The highly competitive award to "BackStory" was provided through NEH's "Grants for America's Media Makers" program, which supports media projects that explore significant events, figures or developments in the humanities in creative and new ways. 

In announcing the award, acting NEH Chairman Carole M. Watson said that "BackStory" has been designated a 'We the People' project. The initiative "encourages and strengthens the teaching, study and understanding of American history and culture through the support of projects that explore significant events and themes in our nation's history and culture and that advance knowledge of the principles that define America," she said. "I anticipate that your project will contribute significantly to this effort."

In each "BackStory" episode, world-renowned historians Peter Onuf and Brian Balogh, both U.Va. professors, and Ed Ayers, former dean of U.Va.'s College of Arts & Sciences and now president of the University of Richmond, use a topic from the headlines to drill down into America's past. The hosts invite callers and fellow historians to the table, offering anecdotes, analysis and humor, providing multiple perspectives on a variety of critical and intriguing issues.

After only five months on air, "BackStory," launched last June, was awarded the 2008 Helen and Martin Schwartz Prize by the Federation of State Humanities Councils. The national award recognizes three outstanding humanities projects annually.

In addition to being syndicated in Virginia by three stations — Norfolk's WHRV, Roanoke's Radio IQ and Harrisonburg's WMRA — recent "BackStory" episodes have been broadcast, mostly in prime time, by 25 stations in 15 other states and the District of Columbia, including WAMU in Washington, D.C., WGBH in Boston, WNPR of Connecticut Public Radio, WNED in Buffalo and KUOW in Seattle.

Topics in the inaugural summer 2008 "BackStory" series included controversial wars, environmental crises, "family values," debt, the Fourth of July, punishment, transportation, racial "purity," leisure and outsiders in America. The fall 2008 series focused on voting, Thanksgiving, military veterans, alcohol and temperance, financial crises and energy.

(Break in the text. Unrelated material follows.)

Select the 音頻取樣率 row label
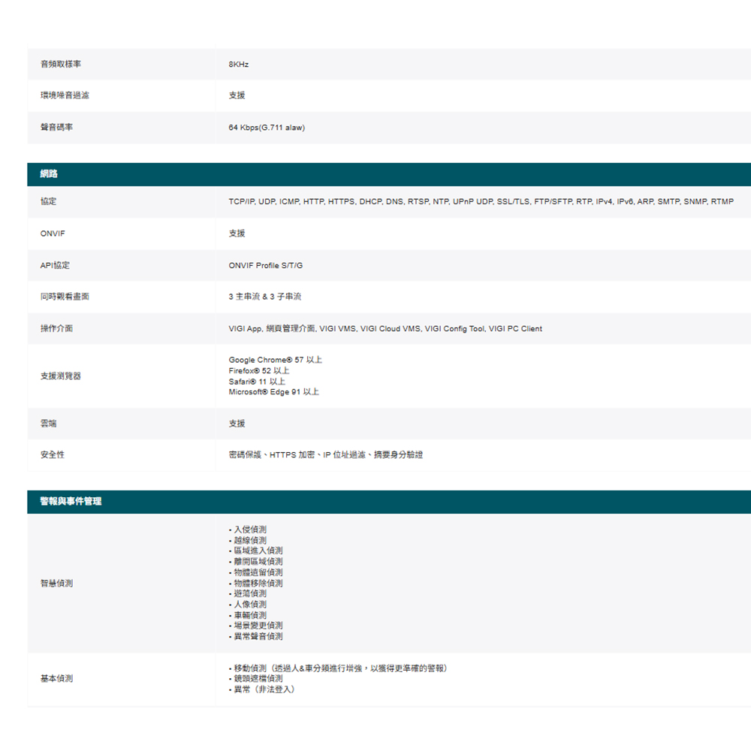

Winter and spring 2009 programs have explored or will include presidential transitions, the state of the states and partisanship and the press, plus motherhood, death and mourning, and farming in American history.

"BackStory" was designed to provide "a means of more deeply examining how we as a nation got to where we are today — linking the present to the past, picking up where the news leaves off," Wyndham said.
Senior producer Tony Field and associate producers Rachel Quimby and Catherine Moore plan and create each episode.

The current program focuses on the role of the states from the founding period to the present, including the Civil War.

"The questions that defined Lincoln's presidency during that terrible time are still very much with us," said Field, "which is one of the reasons 'BackStory's current episode takes on the idea of 'federalism,' considering the ways that the concept has shaped and sometimes perturbed the course of American history."

"BackStory" is broadcast within Virginia on WMRA, WVTF/Radio IQ and WHRV. It is also available via iTunes as a podcast.

Additional funding for the project has come from the David A. Harrison Fund for the President's Initiatives at U.Va., The Perry Foundation Inc., the Miller Center of Public Affairs at U.Va. and from 19 individual contributions.

About the Virginia Foundation for the Humanities

The Virginia Foundation for the Humanities is a non-profit educational organization and an independently governed state humanities council created at the University of Virginia in 1974 to enhance civic, cultural and intellectual life.